In Life and Love, Nothing Happens Until a Decision Is Made

Our noncommittal culture will never appreciate what a gift it can be to make life-changing decisions

“Proposal”
“Proposal” (photo: Adina Voicu / Pixabay / CC0)

Karol Wojtyła, in Love and Responsibility, speaks of love as it relates to the man-woman relationship in three ways — love as attraction, as desire and as good will.

Love as attraction recognizes the physical, sexual good the other person is. Love as desire recognizes the broader emotional/psychological good the other person is. Love as good will recognizes the other as a person, for whom one wills the true good.

The first two “loves” are genuine but incomplete. A person cannot be reduced to his sexual or emotional compatibility, both because the other is greater than those parts and a focus on those parts really does not draw the lover out of himself. Only love as good will, love rooted in a decision for the other person and the other’s objective good, fully merits that name.

I review these facts in light of a new survey out of Great Britain. Marriage Foundation UK reports that one in three couples surveyed in their first 10 years of marriage admitted that, had they not married, they would not likely still be together. Granted that just under half admitted they believed they would be together whether they had married or not, that still leaves a third saying they wouldn’t be together and the balance (about 15-20%) saying they “didn’t know.”

It’s always hard to prove a negative (what didn’t happen) but Marriage Foundation UK offers some convincing reasons to support what the couples said. Some of them seem rather elementary, but we live in a world where even elementary facts are in vicious contention, so perhaps we shouldn’t be surprised.

The first convincing reason is decisions usually lead to follow-through.
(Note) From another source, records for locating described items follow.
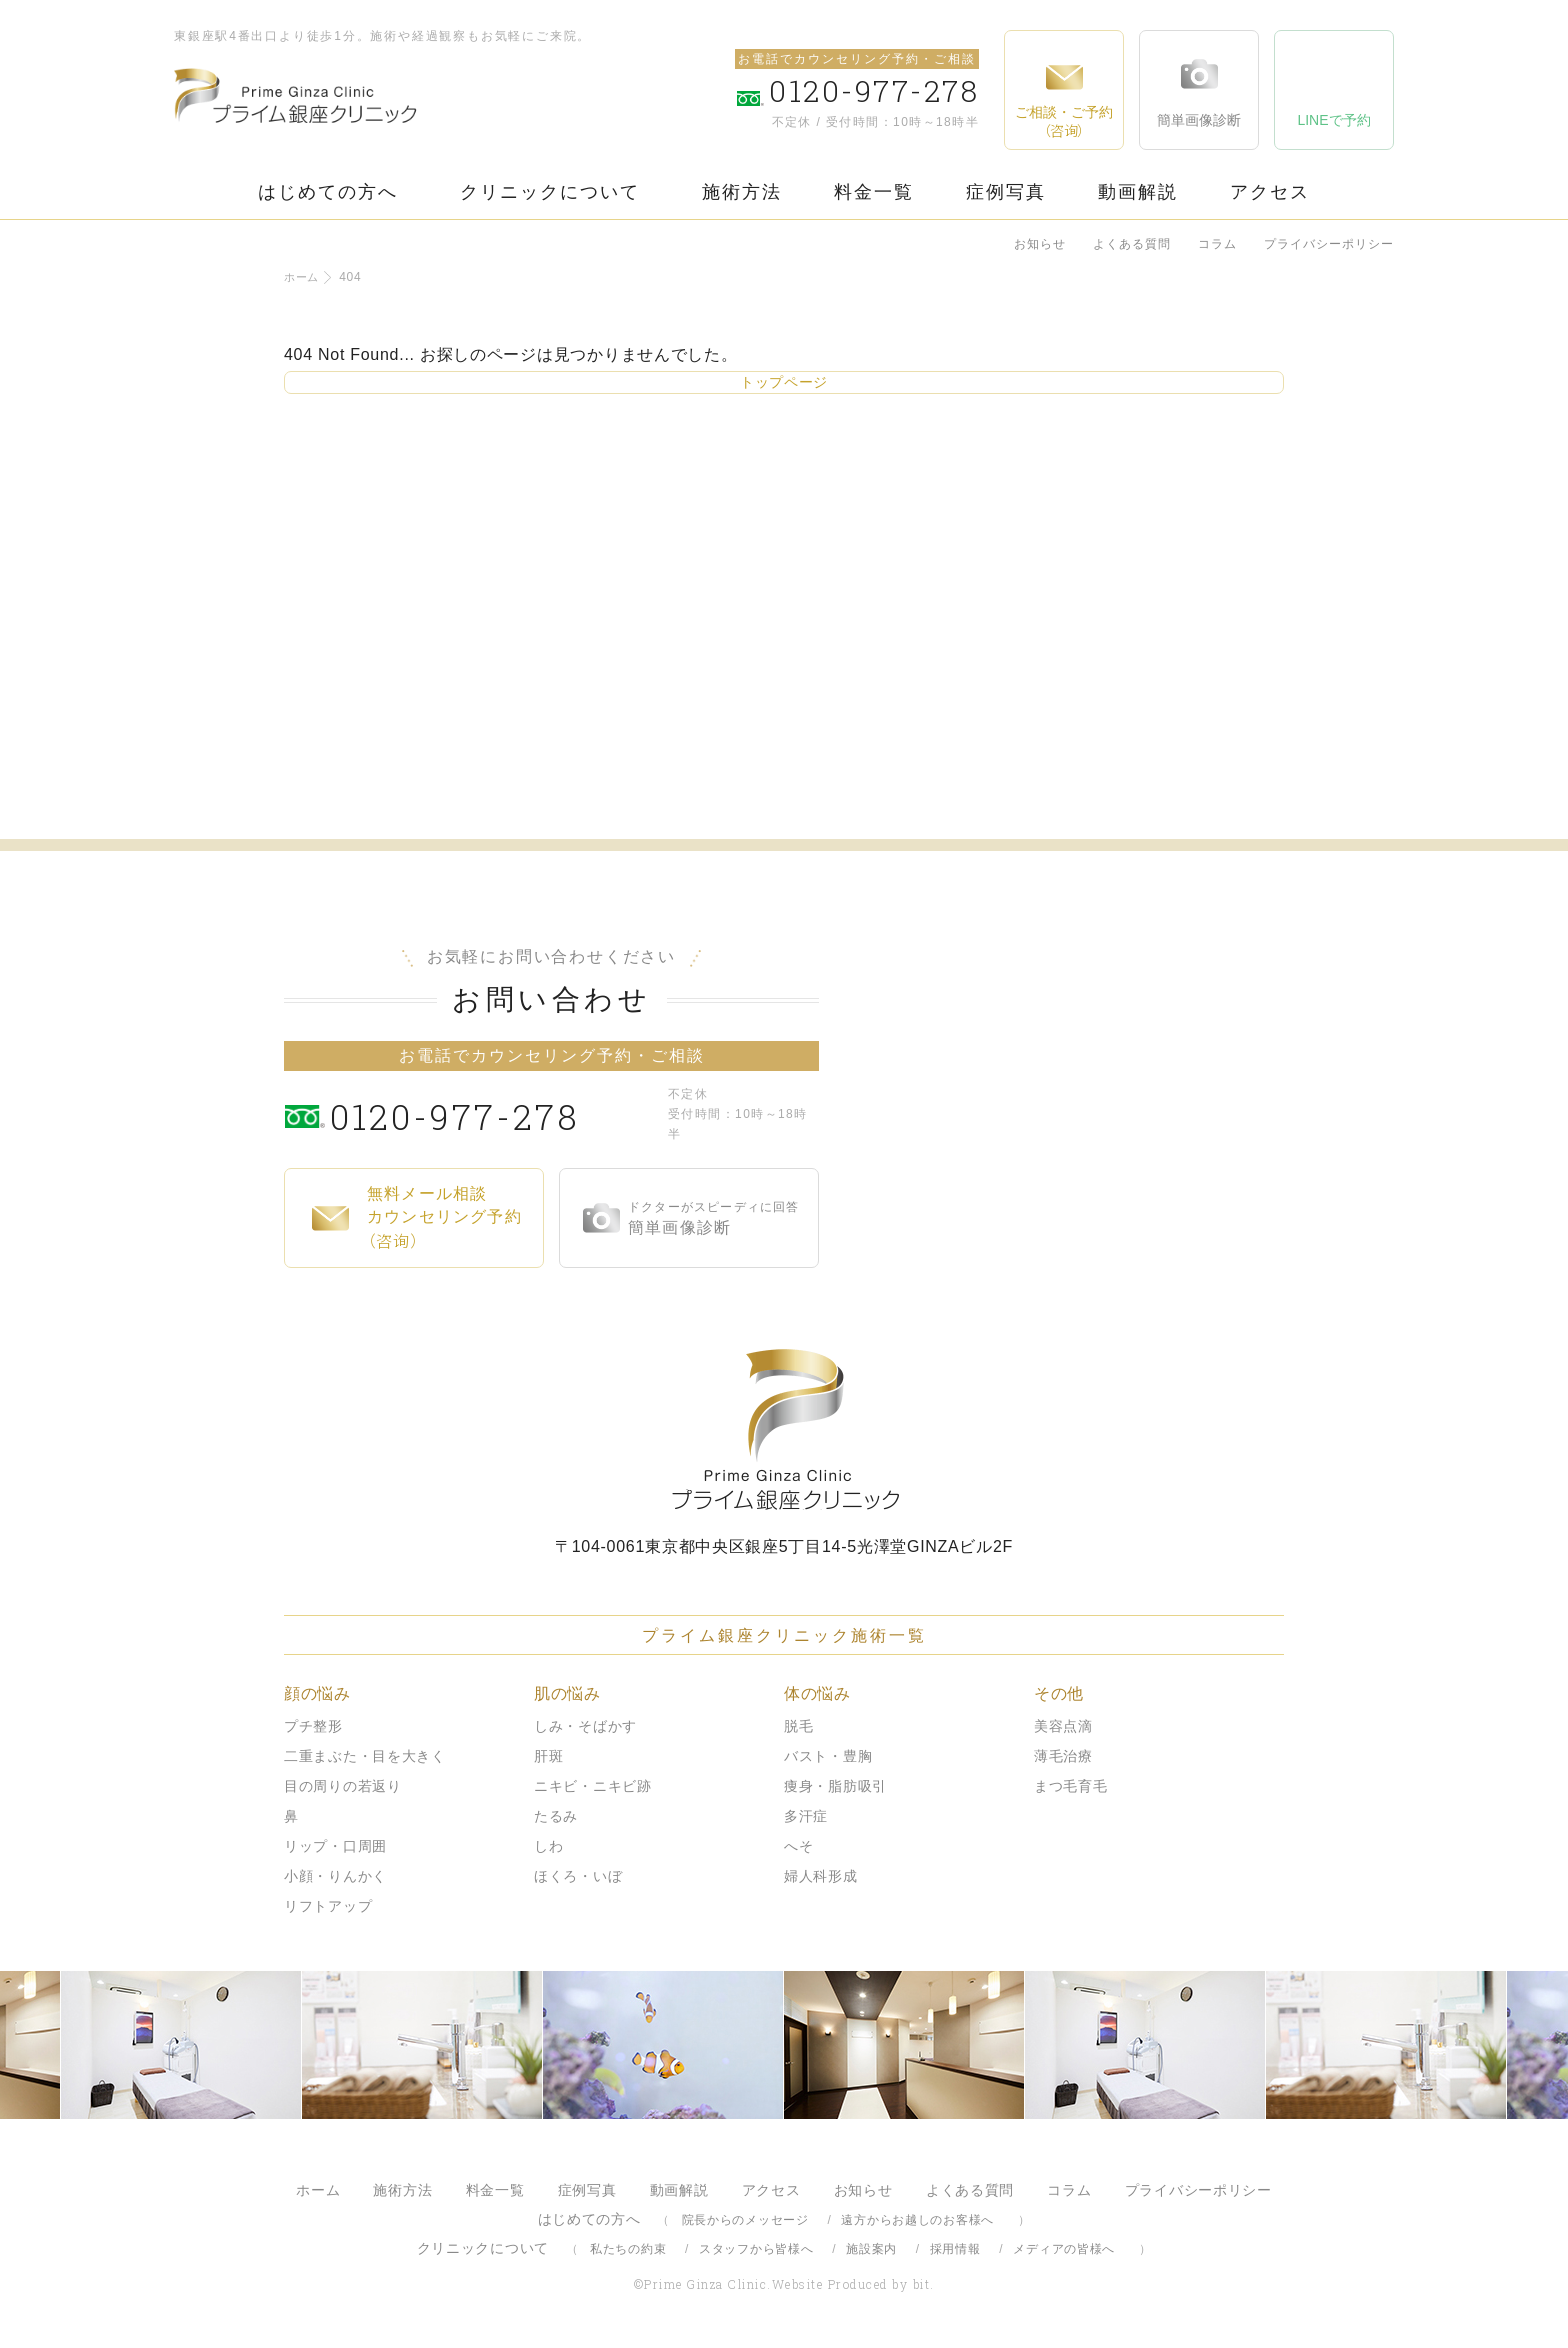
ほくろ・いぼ (578, 1876)
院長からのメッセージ (745, 2220)
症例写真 (1006, 192)
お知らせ (1040, 244)
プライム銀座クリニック (784, 1429)
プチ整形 (313, 1726)
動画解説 (1138, 192)
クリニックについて (550, 192)
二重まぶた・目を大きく (365, 1756)
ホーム (303, 277)
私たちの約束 (628, 2249)
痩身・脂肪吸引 (835, 1786)
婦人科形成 (821, 1876)
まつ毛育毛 (1071, 1786)
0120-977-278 (494, 1114)
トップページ (784, 382)
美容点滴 (1063, 1726)
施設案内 (871, 2249)
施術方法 (742, 192)
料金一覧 (874, 192)
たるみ (556, 1816)
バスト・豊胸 (828, 1756)
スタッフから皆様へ (756, 2249)
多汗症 (806, 1816)
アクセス (1270, 192)
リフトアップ (328, 1906)
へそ (798, 1846)
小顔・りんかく (335, 1876)
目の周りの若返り (343, 1786)
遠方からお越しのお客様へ (917, 2220)
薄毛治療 (1063, 1756)
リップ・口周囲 (335, 1846)
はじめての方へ (328, 192)
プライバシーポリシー (1329, 244)
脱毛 (798, 1726)
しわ (548, 1846)
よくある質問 (1132, 244)
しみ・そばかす (585, 1726)
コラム (1217, 244)
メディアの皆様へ (1064, 2249)
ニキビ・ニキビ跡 (593, 1786)
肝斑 (548, 1756)
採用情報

The second is decisions lead to bilateral commitment.

It’s more likely we will do something if we decide to do it. Their example is deciding to go out for a walk together on a holiday. Now remember: this is the Marriage Foundation UK, which means there is likely to be precipitation in the forecast. If we planned to take that walk, we’re more likely to do so even if — as BBC used to put it nicely — there are “occasional spritzers.” If we had no plans, the likelihood of that walk would significantly erode if, as one steps out the door, clouds were observed on the horizon.

“Occasional showers” here refers not just to literal but also metaphorical senses. 

An all-too-friendly neglected classic film is Delbert Mann’s 1955 movie, “Marty,” about a 30-something Italian-American butcher from the Bronx who’s still single and still living with his mother. Everybody tells him he should get married and deep down he wants to, but between the notional idea of “getting married” and “going-out-and-finding-Clara-to-marry” are a couple of steps which, not taken, means there isn’t going to be a holiday walk or a wedding.

In the film’s closing scene, Marty and Angie and a few other male best friends are standing around at the local bar, asking “‘What do you wanna do?’ ‘I dunno. What do you wanna do?’ ‘I dunno, what do you wanna do?’” That’s when Marty breaks loose from his friends, announces all this “what do you wanna do?” is getting them nowhere, realizes that coasting on his family’s and friend’s ambivalences will get him nowhere, and runs to the phone booth to call Clara. Nothing happens until a decision is made.

Decisions entail bilateral commitments. Clara was waiting for Marty’s call for five or six hours. She might say “yes” or she might say “no.” (My guess is “yes”). But until he decides to ask and she decides how to answer, nothing is going to happen.

Cohabitants drift along on inertia — if one side pushes something, that party usually assumes silence as consent. But silence can be passive acquiescence, meaning neither side has decided on the same thing. That’s what the UK Foundation means by “asymmetry of commitment” — what we really think we are in remains an unspoken assumption. Such a project is likely to fall apart when the door’s opened and “spritzers” are felt.

In one sense, the UK study has rediscovered America: decisions count. But in a world that is indecisive, noncommittal and “keeps options open,” the life-changing nature of decision is underappreciated. Happily, God doesn’t devalue them: the whole of salvation history has unfolded on account of taking a decision seriously, and God even made us in such a way that no one else can will for me. I can be forced by compulsion, but nobody can substitute their I for mine when it comes to deciding something. 

That’s why Catholic sacramental theology recognizes that marriage originates in a decision, an act of will: in mutually expressed consent to be married. That’s why those vows are not just empty rituals or family-placating traditions. Making a decision and expressing it publicly are energizing acts that actively empower what they create, not just allow things to drift along on fumes. 

We haven’t even touched the question of how decisions, far from limiting my options, actually increase them by giving them permanence and direction, allowing future choices to be built on earlier foundations built on the rock of will versus the sand of desire or emotion. 

A British foundation indicates that decisions to marry sustain and nurture marriage. We can learn a lot from elementary truths.